Grazie alle favorevoli condizioni meteo, proseguono le operazioni di prelievo del carburante dalla Costa “Concordia”, secondo il piano definito da Smit e Neri. Al momento sono circa 500 i metri cubi di carburante svuotati dai serbatoi di prua che, in tutto, contengono il 67% del carburante presente nella nave.
Continua, inoltre, il monitoraggio dei movimenti dello scafo condotto dagli esperti del Dipartimento di Scienze della Terra dell’Università di Firenze e l’attività di monitoraggio ambientale assicurata da Ispra e Arpat; i valori rilevati dagli strumenti di monitoraggio si attestano intorno a velocità massime di 1-2 millimetri l’ora. Non vi sono, pertanto, particolari anomalie da segnalare né nei movimenti della Costa Concordia né nei rilevamenti relativi al rischio ambientale.
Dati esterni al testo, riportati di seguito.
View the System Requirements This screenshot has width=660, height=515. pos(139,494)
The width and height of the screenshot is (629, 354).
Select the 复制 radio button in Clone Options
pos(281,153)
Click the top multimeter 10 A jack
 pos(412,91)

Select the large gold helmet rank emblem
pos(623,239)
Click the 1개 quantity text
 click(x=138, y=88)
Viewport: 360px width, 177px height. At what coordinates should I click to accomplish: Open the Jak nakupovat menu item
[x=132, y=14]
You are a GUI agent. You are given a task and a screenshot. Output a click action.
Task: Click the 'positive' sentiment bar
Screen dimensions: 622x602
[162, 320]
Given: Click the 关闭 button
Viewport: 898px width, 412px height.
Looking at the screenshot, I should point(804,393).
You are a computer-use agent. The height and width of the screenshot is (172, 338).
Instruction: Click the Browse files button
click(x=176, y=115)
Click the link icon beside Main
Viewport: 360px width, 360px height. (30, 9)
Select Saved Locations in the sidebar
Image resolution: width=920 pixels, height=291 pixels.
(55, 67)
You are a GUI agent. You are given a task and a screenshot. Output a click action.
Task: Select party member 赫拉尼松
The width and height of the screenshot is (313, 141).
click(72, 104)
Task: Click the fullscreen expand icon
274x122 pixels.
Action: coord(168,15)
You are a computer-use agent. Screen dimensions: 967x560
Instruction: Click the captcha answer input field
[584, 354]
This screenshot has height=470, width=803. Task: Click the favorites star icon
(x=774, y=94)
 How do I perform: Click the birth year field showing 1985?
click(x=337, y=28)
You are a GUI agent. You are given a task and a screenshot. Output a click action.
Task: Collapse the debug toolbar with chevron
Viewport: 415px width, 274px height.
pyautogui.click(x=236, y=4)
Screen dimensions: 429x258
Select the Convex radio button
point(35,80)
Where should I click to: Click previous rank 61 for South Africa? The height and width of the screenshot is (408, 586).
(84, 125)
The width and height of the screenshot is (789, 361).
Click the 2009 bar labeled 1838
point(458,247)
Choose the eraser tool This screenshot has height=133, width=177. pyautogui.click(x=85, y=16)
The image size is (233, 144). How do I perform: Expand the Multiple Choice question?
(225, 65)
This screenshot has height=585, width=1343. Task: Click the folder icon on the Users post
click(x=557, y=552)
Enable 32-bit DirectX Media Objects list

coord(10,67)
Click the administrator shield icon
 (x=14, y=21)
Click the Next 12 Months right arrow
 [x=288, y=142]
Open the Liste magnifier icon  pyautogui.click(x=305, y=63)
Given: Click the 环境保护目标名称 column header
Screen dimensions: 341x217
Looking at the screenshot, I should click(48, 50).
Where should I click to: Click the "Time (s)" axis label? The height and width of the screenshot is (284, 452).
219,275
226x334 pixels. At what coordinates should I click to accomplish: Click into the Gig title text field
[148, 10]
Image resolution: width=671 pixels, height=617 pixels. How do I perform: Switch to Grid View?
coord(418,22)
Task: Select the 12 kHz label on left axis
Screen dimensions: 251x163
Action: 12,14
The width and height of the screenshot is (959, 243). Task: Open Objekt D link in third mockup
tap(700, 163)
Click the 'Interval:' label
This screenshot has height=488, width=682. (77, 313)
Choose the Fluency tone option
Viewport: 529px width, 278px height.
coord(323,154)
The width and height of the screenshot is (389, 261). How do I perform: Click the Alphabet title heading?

Per quanto concerne la deformazione delle parti sovrastrutturali della nave, a oggi non sono stati riportati rilievi che possano modificare quanto fino a oggi affermato dalla struttura commissariale: la vicenda è costantemente seguita, così come sono in corso ulteriori monitoraggi per stabilire in modo inequivoco a quale tipo di movimento sia sottoposta la Costa “Concordia” che, da ormai un mese, si trova in una posizione assolutamente innaturale rispetto a quella per la quale è stata costruita.